48. Fast syndrome-based hash functions. Fast syndrome-based hash functions (FSB) were introduced in 2003 by Daniel Augot, Matthieu Finiasz, and Nicolas Sendrier. It's unique in that it is proven that it's as difficult to break as solving the regular syndrome decoding problem. Regular syndrome decoding problem is a NP-complete problem that's assumed to be unsolvable in polynomial time, meaning that it's provably secure to an extent. However, early iterations were eventually broken, but it's current iteration is deemed secure to all currently known attacks. The downside to FSB is that it uses a lot of memory and is slower than other hash functions.

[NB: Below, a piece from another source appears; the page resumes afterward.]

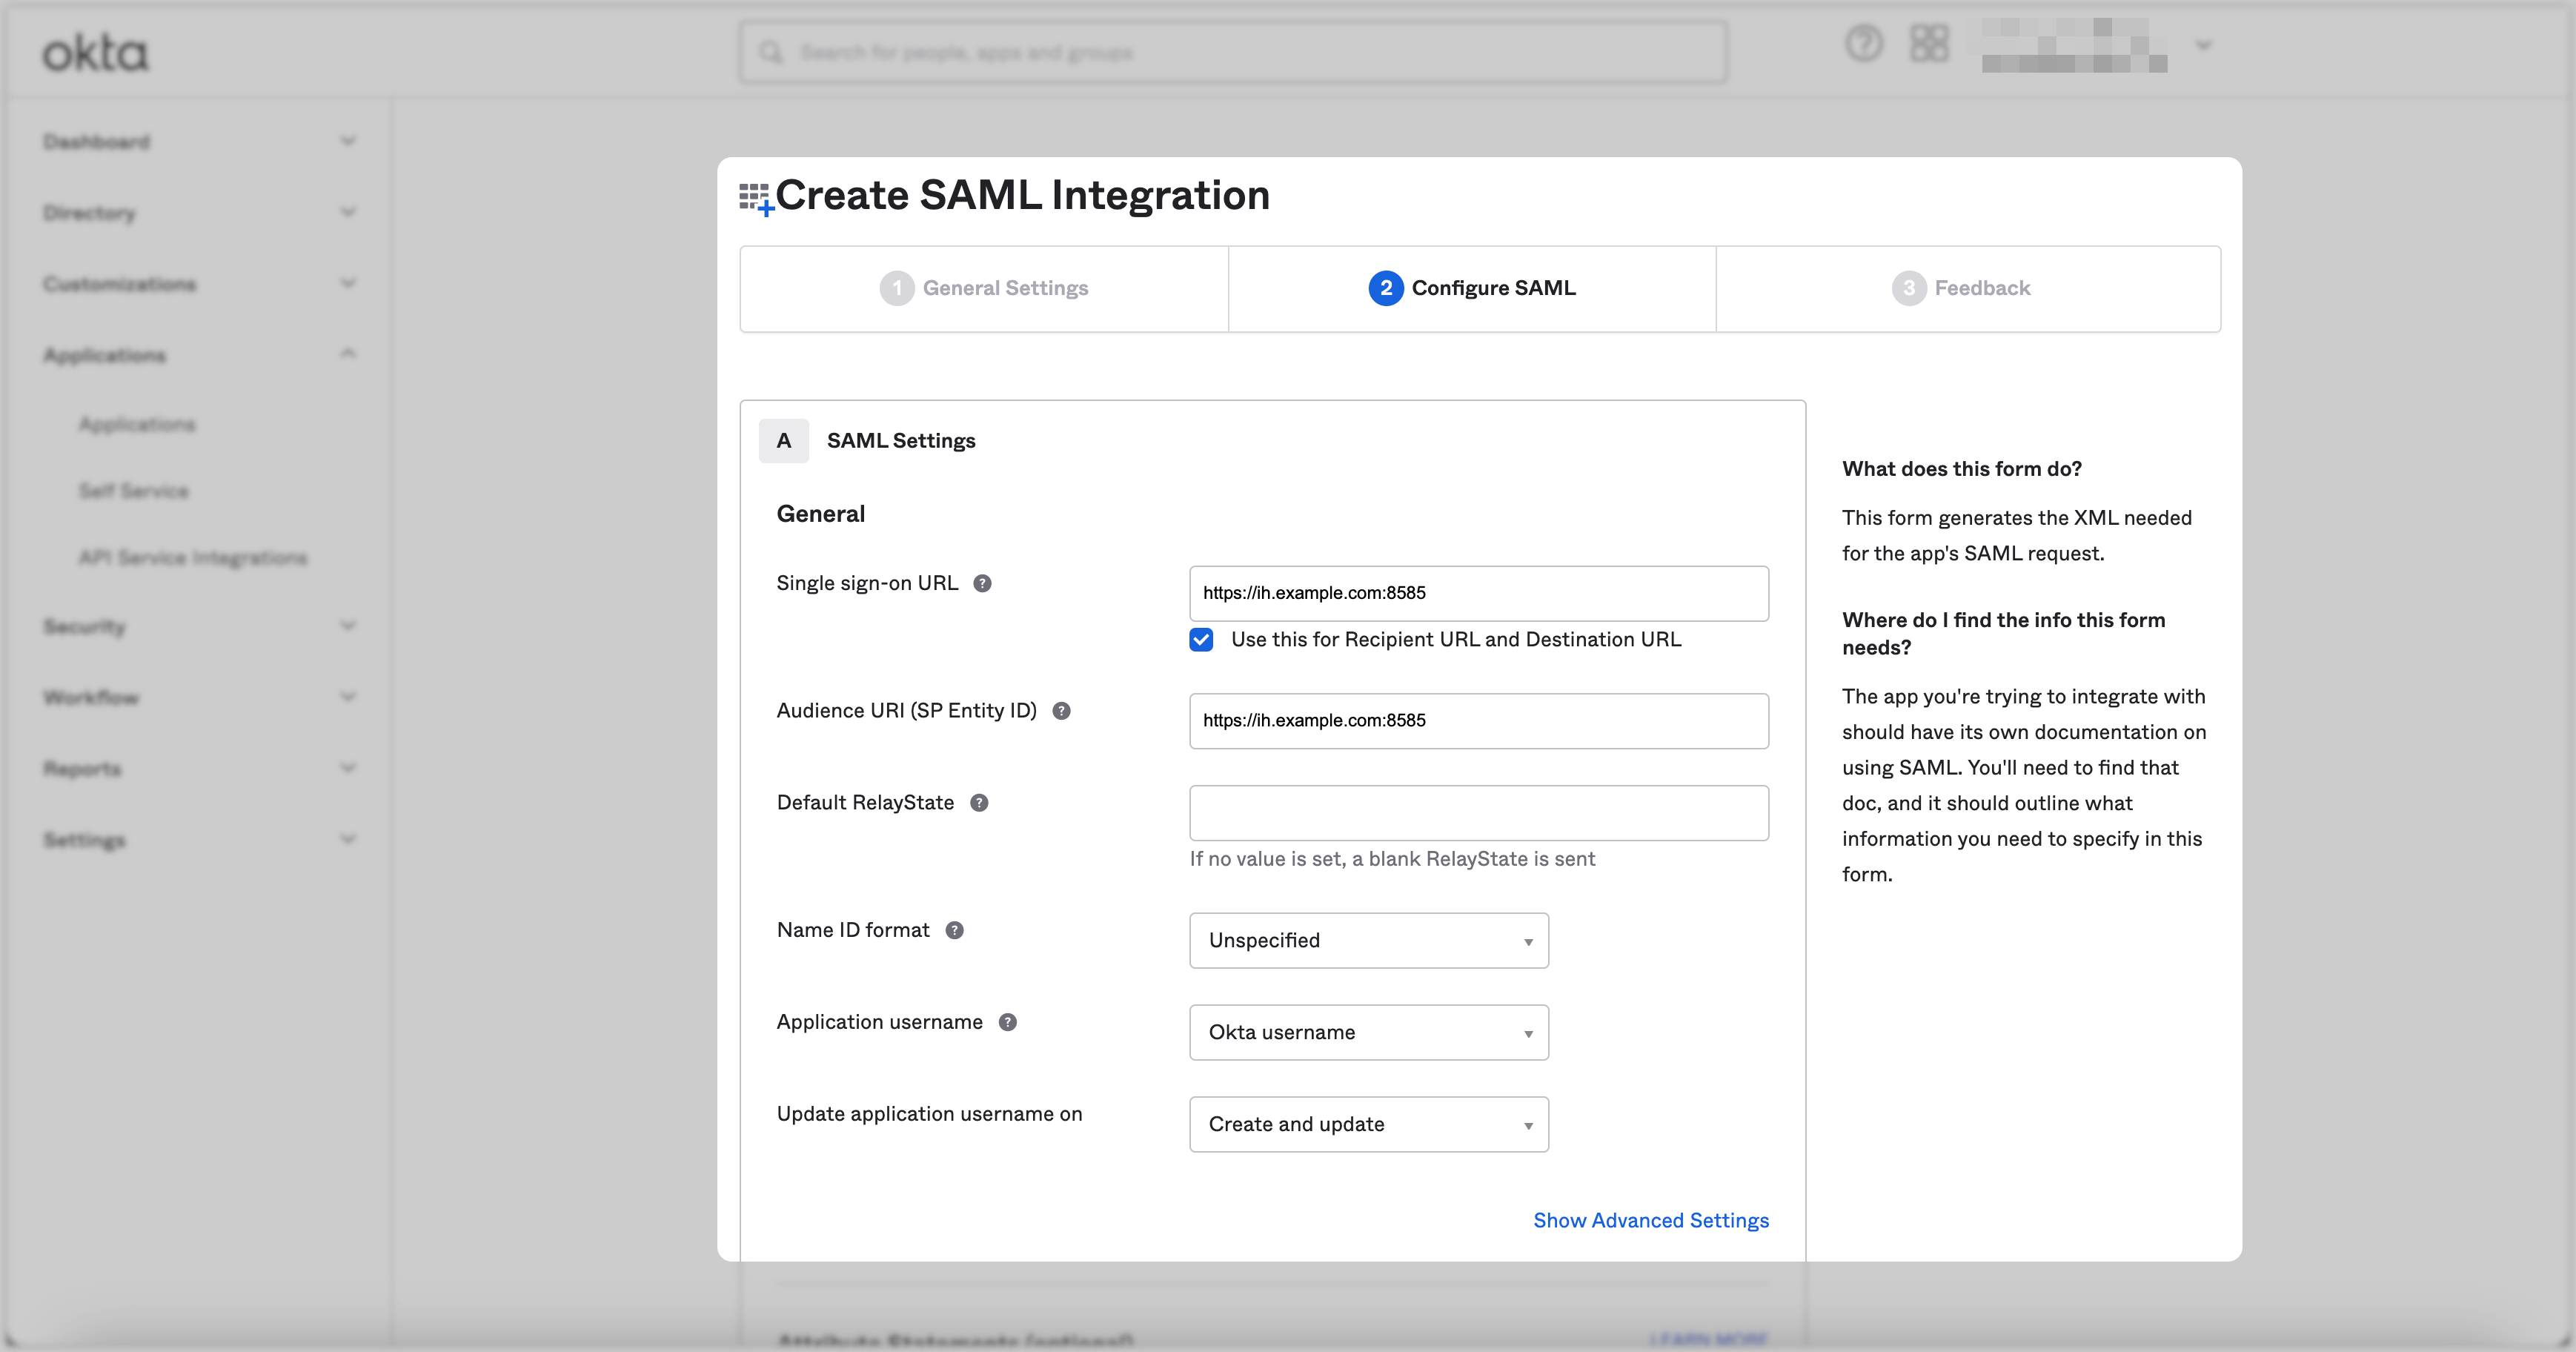Select Self Service in the sidebar
The image size is (2576, 1352).
pos(134,490)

49. SHA-3. Secure Hash Algorithm 3 (SHA-3) is the newest version of SHA (discussed above). It's part of the Keccak cryptographic family, which was announced as the winner of the NIST's Cryptographic Hash Algorithm Competition in 2012. NIST announced Keccak as the new hashing standard in 2015. While other SHA versions are structured similarly to MD5, SHA-3 has a different internal structure.
50. Skein. Skein is a hash function family developed by Niels Ferguson, Stefan Lucks, Bruce Schneier, Doug Whiting, Mihir Bellare, Tadayoshi Kohno, Jon Callas, and Jesse Walker and submitted to the NIST's hash algorithm competition. It is designed based on Threefish to offer speed, security, simplicity, and flexibility.
As technology advances, new data encryption algorithm methods and techniques will be developed to safeguard sensitive data. Many of the recently developed algorithms have been designed with future needs in mind, such as the ability to withstand attacks using quantum computing techniques. As new algorithms and has functions are often based on the advantages and shortcomings of existing algorithms and hashes, having an understanding of the many data encryption algorithm methods and techniques, such as ECC, RSA, SHA-3, MARS, IDEA, and others, will prove valuable when it comes to data security.